## START

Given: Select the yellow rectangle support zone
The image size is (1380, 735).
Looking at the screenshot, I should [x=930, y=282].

## END
## START

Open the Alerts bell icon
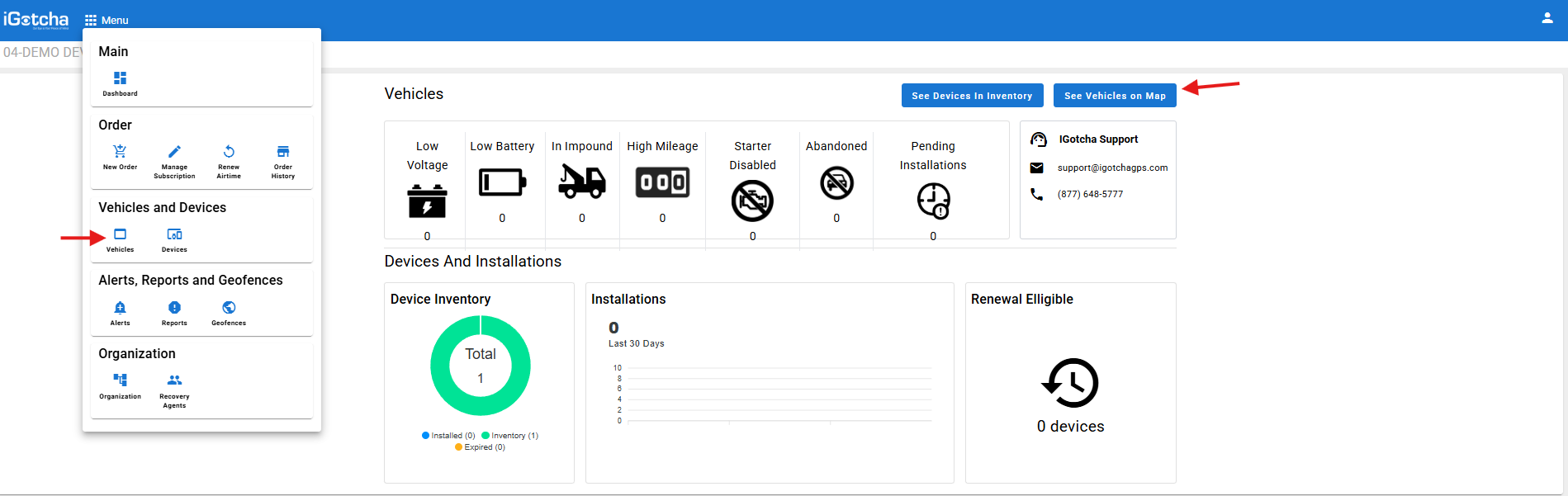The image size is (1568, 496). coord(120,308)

## END
## START

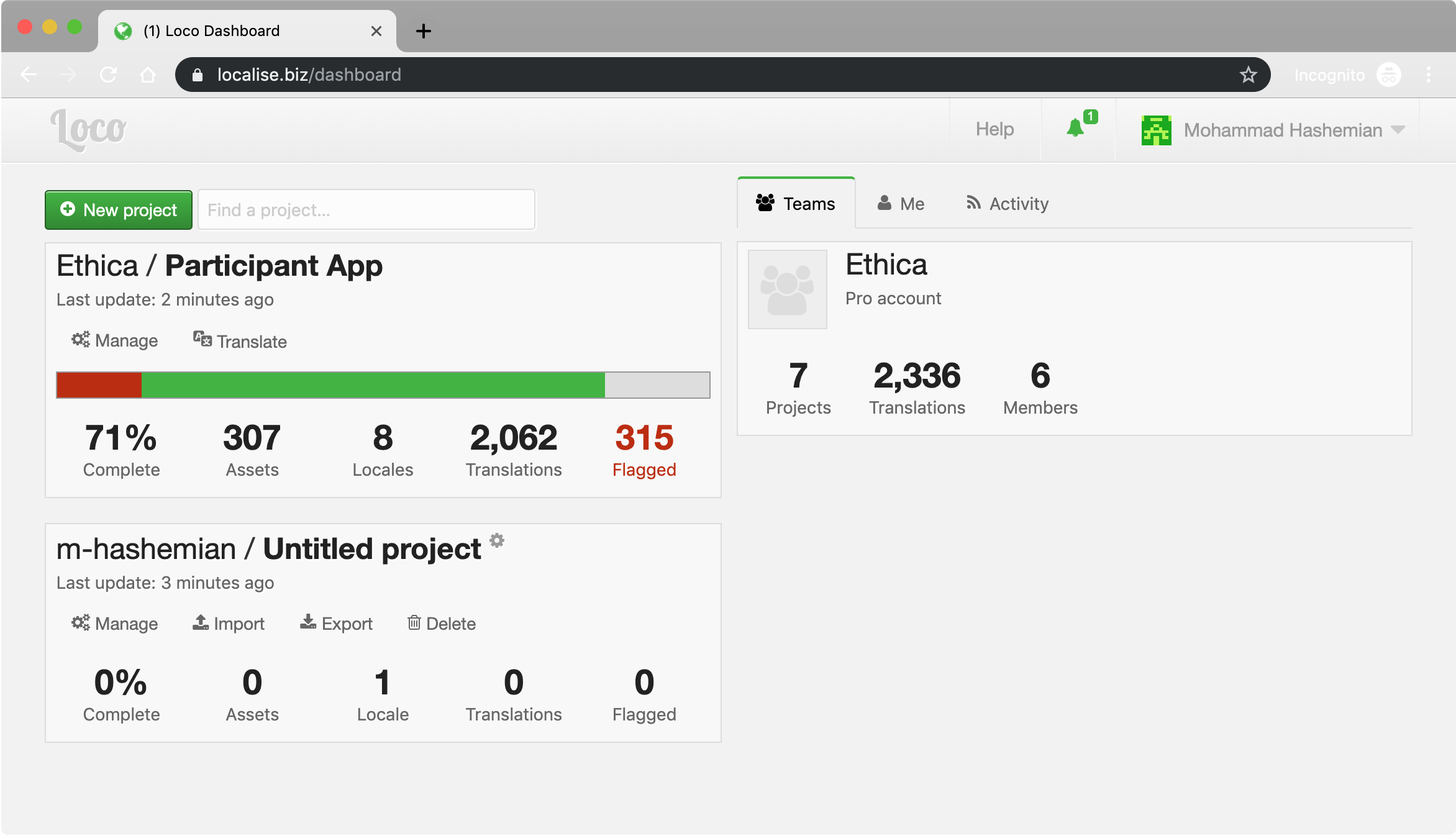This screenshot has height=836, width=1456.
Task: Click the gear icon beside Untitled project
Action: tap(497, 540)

## END

Reproduce only the records starting at the line containing "Given: Select the" and ending at the line containing "Looking at the", substituting "blue rectangle" for "yellow rectangle" and leaving everything else unchanged.

Given: Select the blue rectangle support zone
The image size is (1380, 735).
Looking at the screenshot, I should [x=930, y=282].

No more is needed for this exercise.